**Record extracts**
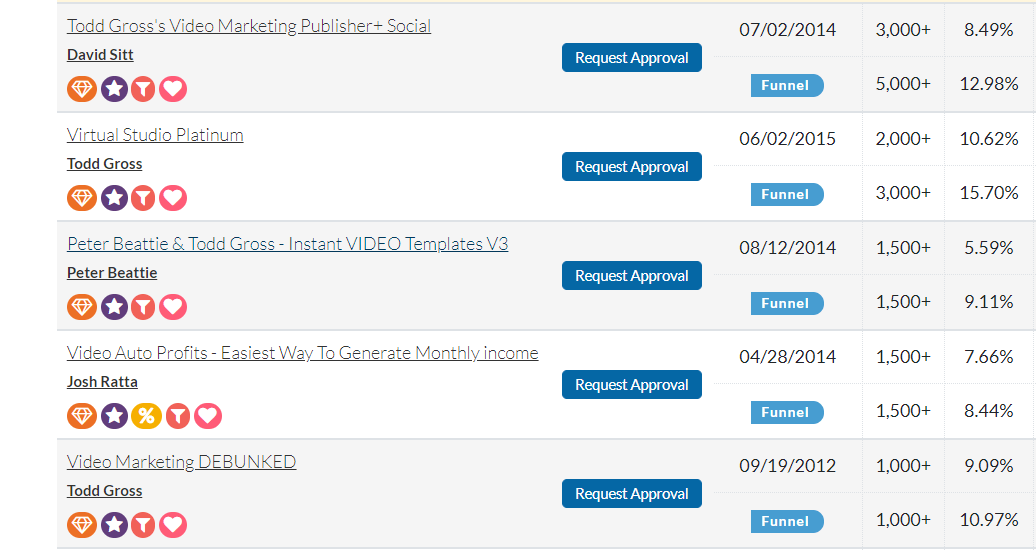This screenshot has height=551, width=1036.
Task: Click the purple star icon in Virtual Studio Platinum row
Action: [114, 198]
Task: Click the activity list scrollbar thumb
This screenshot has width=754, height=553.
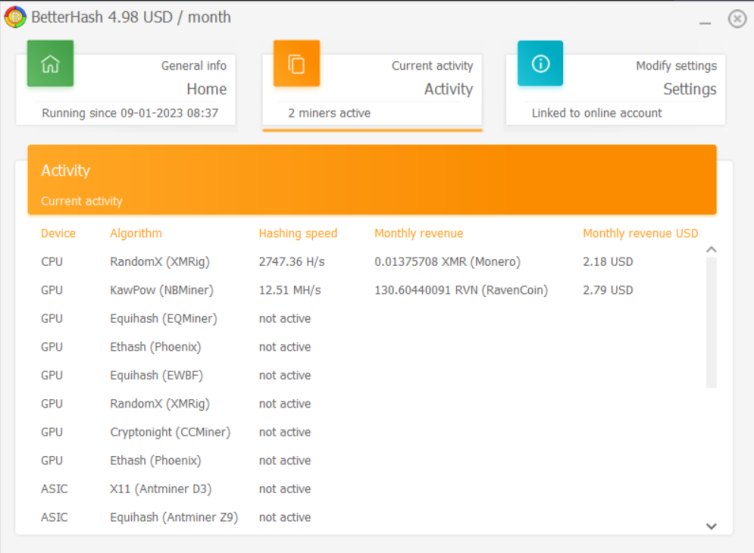Action: pos(711,322)
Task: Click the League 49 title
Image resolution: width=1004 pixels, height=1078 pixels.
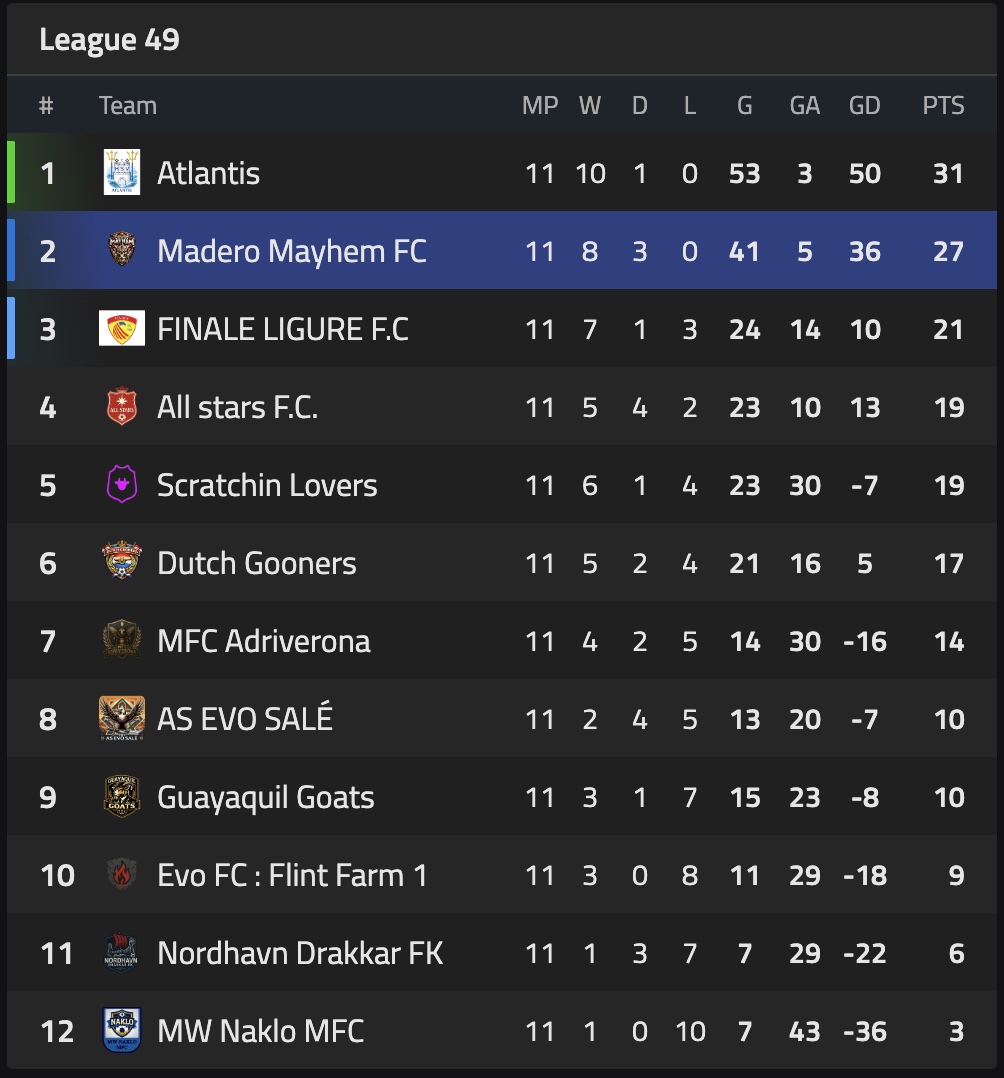Action: click(109, 40)
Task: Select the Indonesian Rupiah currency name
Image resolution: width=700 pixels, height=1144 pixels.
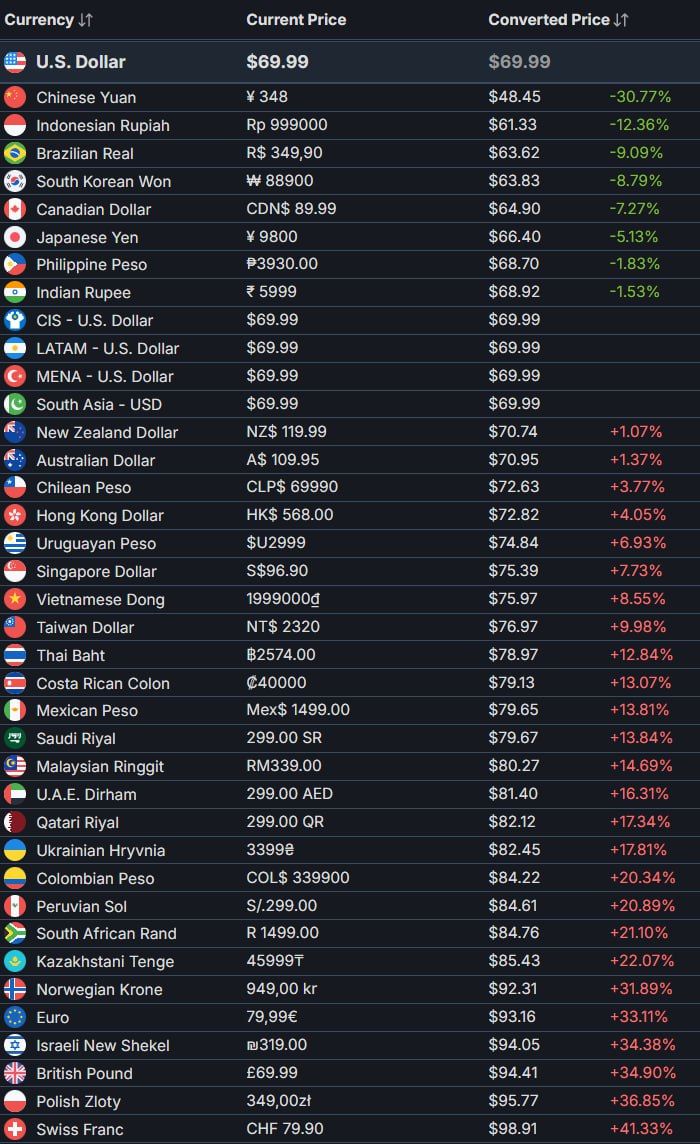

**Activity**
The required output is the line containing "Task: Click the activity list scrollbar thumb" plus every line after it to the end of the data, copied exactly and with no pictures.

**Your solution**
Task: Click the activity list scrollbar thumb
This screenshot has width=754, height=553.
Action: pos(711,322)
Task: Click the League 49 title
Image resolution: width=1004 pixels, height=1078 pixels.
Action: click(109, 40)
Task: Select the Indonesian Rupiah currency name
Image resolution: width=700 pixels, height=1144 pixels.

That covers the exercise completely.